Bacterial cells with and without adaptation steps in a medium with phenol as the only carbon source enabled us to get biosensor systems with different substrate specificities, thus it could be possible to analyze different phenolic substances individually in the mixed samples by using these sensors. In previous studies, different types of microorganisms were used in biosensor systems. In comparison to the others, our biosensors have higher sensitivity. Furthermore, immobilization of microorganisms instead of pure enzymes on the thick film electrodes provided economic and practical disposable biosensors. The immobilization method was also useful for the protection of microbial activity. All our findings showed that the obtained biosensors could be used as a simple, rapid and direct methods of determining phenol in various media such as waste water samples with different compositions.

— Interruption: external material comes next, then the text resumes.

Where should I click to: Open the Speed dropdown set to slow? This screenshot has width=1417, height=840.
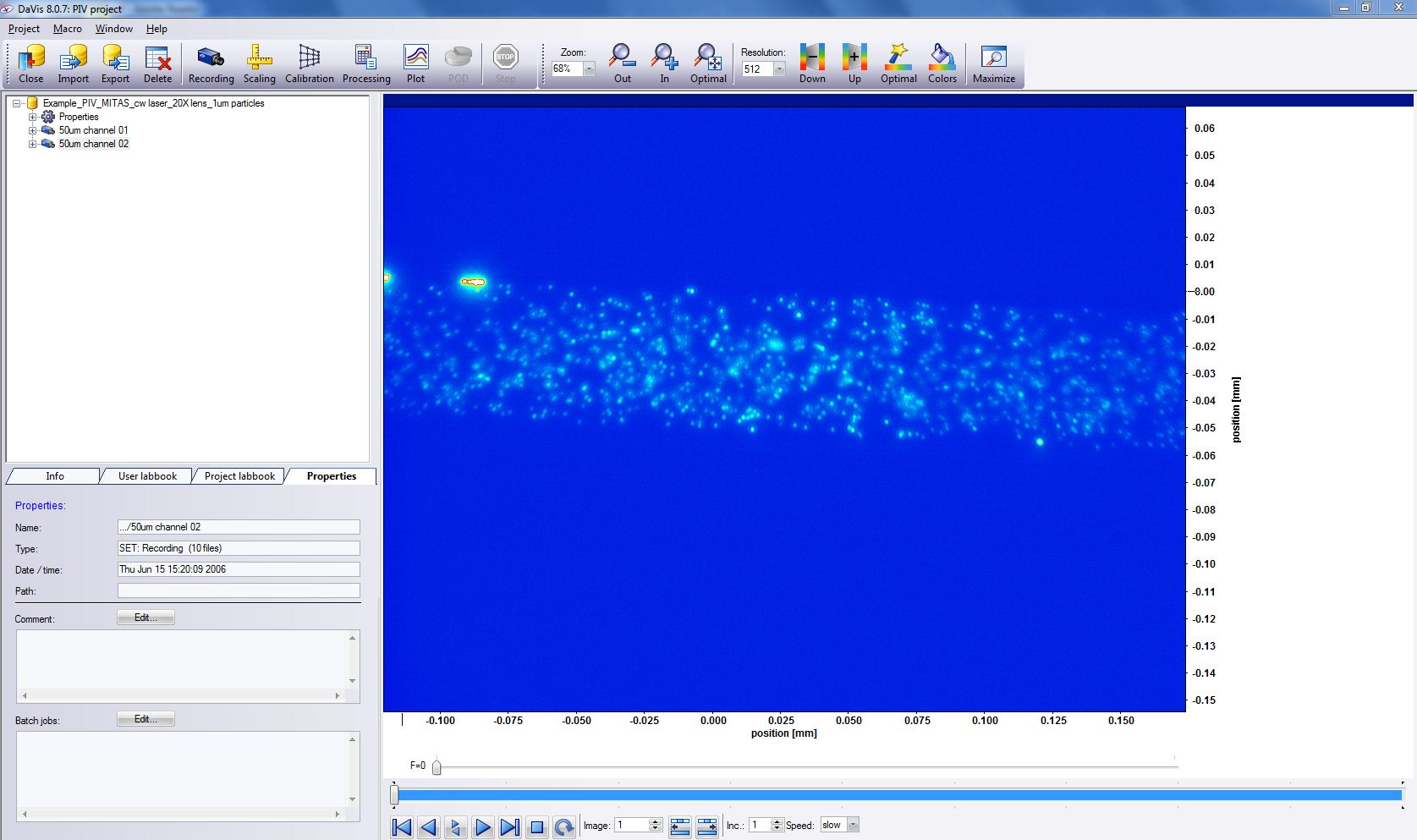853,825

e. Disposable screen printed potentiometric sensors for detection of free radicals: Recently, low cost and rapid analytical determinations of free radicals are playing a central role in environment and food monitoring. Screen printed potentiometric sensors based on an ionophore dispersed in a PVC membrane were previously verified and optimised by using valinomycin as model molecule for potassium ion activity measurement. Valinomycin was used for finding the best deposition conditions of the PVC membrane directly on the printed graphite electrodes. Valinomycin containing membranes of different thickness were obtained with “dip & dry” or “tape casting” or “screen printing” techniques by using different dilution of the PVC matrix in tetrahydrofurane (THF). Screen printing of the PVC membranes gave the worse results and was abandoned. With dip & dry and casting procedures, sensitivity of the valinomicyn based sensors for K⁺ was found to be strictly related to the thickness of the membrane and the used deposition technique. A very good reproducibility was also observed by comparing the slope values of the calibration curves obtained from several electrodes.

The development of disposable, screen printed potentiometric sensors for free radicals, was based on a nitrone species dispersed in the PVC membrane. Nitrone is able to give spin trapping reactions with free radicals and, for this reason, a membrane potential variation can be observed. PVC/nitrone coated electrodes (dip & dry) were tested in EDTA 0.02 mol/L, pH=5.16, FeCl₂ 0.02 mol/L and known amounts of H₂O₂ 0.1 mol/L were added for hydroxide radical production. A greatly over-Nernstian slope in the calibration curves was observed with high reproducibility. This effect could be due to the propagation of the radical based reaction which may result in an amplification of the signal but, at the moment, additional, interfering reactions cannot be excluded. PVC/nitrone coated electrodes (dip & dry) were also used with the xanthine/xanthine oxidase method for superoxide radical production. The slope of the calibration curve was again over-Nernstian but lower than in the previous experiments and nearer to the expected value.